The solution proposed in this work combines two CNNs with one DCF algorithm to perform a fast and accurate tracking of a football player in a video sequence. Besides, the initial position of the individual to be tracked does not have to be selected by a human operator. The solution is fast enough to process video sequences of 60 fps (or more) at real-time, and it is sufficiently accurate to recover from temporary tracking errors, and to support camera movements and switches from one camera to another.

2. Hybrid Solution

The two CNNs models used in our hybrid solution are Faster-RCNN [4] and SSD [5]. Faster-RCNN is a highly accurate detector but which needs near 45 ms to process a single frame of the video sequence, this means that it can only process 22 fps. On the other hand, SSD is less accurate but has an affordable performance.
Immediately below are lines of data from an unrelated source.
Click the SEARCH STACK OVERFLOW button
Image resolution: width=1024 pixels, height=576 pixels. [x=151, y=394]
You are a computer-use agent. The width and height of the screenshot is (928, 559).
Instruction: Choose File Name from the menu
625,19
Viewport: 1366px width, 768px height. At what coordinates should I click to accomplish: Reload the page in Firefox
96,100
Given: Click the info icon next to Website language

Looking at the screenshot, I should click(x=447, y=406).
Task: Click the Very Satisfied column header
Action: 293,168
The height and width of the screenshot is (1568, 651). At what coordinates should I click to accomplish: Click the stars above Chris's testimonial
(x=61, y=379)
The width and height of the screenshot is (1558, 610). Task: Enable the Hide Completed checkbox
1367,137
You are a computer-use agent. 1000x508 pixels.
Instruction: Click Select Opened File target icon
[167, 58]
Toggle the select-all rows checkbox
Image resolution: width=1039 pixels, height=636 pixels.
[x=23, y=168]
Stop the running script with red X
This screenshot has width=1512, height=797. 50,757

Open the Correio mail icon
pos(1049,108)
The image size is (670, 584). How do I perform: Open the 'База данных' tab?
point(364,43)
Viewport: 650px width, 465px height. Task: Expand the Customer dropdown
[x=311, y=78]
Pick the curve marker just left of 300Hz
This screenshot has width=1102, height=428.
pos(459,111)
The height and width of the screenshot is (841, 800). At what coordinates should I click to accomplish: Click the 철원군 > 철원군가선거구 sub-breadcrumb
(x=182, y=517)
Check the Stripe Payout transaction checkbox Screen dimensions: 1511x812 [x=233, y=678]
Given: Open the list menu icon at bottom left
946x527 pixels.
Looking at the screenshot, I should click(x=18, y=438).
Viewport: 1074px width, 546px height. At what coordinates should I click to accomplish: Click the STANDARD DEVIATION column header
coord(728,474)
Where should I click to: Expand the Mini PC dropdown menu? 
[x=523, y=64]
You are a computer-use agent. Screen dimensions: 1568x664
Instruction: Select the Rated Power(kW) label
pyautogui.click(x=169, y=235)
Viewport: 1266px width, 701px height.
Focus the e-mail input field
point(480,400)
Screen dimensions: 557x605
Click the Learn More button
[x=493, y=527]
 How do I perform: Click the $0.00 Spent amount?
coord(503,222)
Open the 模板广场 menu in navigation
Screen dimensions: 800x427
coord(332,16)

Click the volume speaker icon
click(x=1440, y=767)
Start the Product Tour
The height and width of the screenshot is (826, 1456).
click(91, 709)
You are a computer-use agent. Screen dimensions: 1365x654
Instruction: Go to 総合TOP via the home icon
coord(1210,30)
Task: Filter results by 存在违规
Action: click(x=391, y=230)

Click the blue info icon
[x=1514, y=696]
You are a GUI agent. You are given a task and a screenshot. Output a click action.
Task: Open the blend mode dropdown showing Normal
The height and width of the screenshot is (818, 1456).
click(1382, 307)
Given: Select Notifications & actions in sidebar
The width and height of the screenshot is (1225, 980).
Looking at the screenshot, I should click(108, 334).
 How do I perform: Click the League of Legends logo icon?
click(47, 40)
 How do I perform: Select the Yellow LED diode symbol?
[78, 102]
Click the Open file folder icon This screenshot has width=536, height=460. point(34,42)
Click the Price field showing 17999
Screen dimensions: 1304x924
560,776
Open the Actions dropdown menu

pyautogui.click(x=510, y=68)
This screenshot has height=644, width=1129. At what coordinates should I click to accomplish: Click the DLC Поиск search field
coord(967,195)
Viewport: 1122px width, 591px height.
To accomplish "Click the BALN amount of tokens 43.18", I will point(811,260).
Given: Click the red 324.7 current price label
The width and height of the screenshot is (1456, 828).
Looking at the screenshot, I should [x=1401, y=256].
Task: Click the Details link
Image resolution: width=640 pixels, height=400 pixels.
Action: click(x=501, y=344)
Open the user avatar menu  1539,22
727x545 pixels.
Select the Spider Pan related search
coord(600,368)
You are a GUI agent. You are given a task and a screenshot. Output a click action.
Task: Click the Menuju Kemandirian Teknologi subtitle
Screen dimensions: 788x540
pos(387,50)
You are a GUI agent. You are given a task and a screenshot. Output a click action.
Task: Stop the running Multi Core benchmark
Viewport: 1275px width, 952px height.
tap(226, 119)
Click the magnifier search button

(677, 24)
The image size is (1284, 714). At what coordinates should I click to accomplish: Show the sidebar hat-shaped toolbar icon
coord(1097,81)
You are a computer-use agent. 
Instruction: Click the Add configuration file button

These two networks are combined in the following manner: Faster-RCNN is executed on the whole frame, but only processes one of every $\lambda$ frames. In the $\lambda -1$ frames in between, SSD is applied on a sub-frame cropped around the area where Faster-RCNN detected the tracked individual.

This combination of both CNNs increases performance, but loses accuracy with respect to using Faster-RCNN for every frame. To increase the accuracy of our hybrid approach we add a DCF algorithm, specifically KCF (Kerneralized Correlation Filter) [6], to the workflow. This traditional algorithm is good at tracking a previously selected object for some time, but it suffers the aforementioned accuracy problems of this type of algorithms. In our proposal, the two CNNs can play the role of a human operator which is constantly informing KCF of the position of the tracked object. Figure 1 shows the execution diagram of our approach. Faster-RCNN is executed in one of every $\lambda$ frame playing the role of the guide of the other two algorithms (KCF and SSD). In the remaining $\lambda -1$ iterations, these other two algorithms collaborate to track the object, SSD constantly correcting, if necessary, the possible tracking errors introduced by KCF.

3. Results

Our approach has been trained for tracking 4 different players of 2 different teams, using the SoccerNet Dataset [7].

Table 1. Average hybrid algorithm performance.

	Avg. Accy	Avg. Fps	Avg. AUC	Lost Frames
Player 1	0.620	91.75	0.610	2
Player 2	0.653	84.98	0.651	0
Player 3	0.650	86.65	0.660	0
Player 4	0.600	87.36	0.600	0
TOTAL AVG.	0.6308	87.685	0.6302	0.5

shows the average accuracy and performance results obtained when running the algorithm on a NVidia GTX 1080Ti GPU.

The performance results show that the approach can process around 87 FPS on average. Regarding the accuracy, the average AUC is $0.6302$, a similar value to the one obtained by state-of-the-art algorithms on generic datasets [8].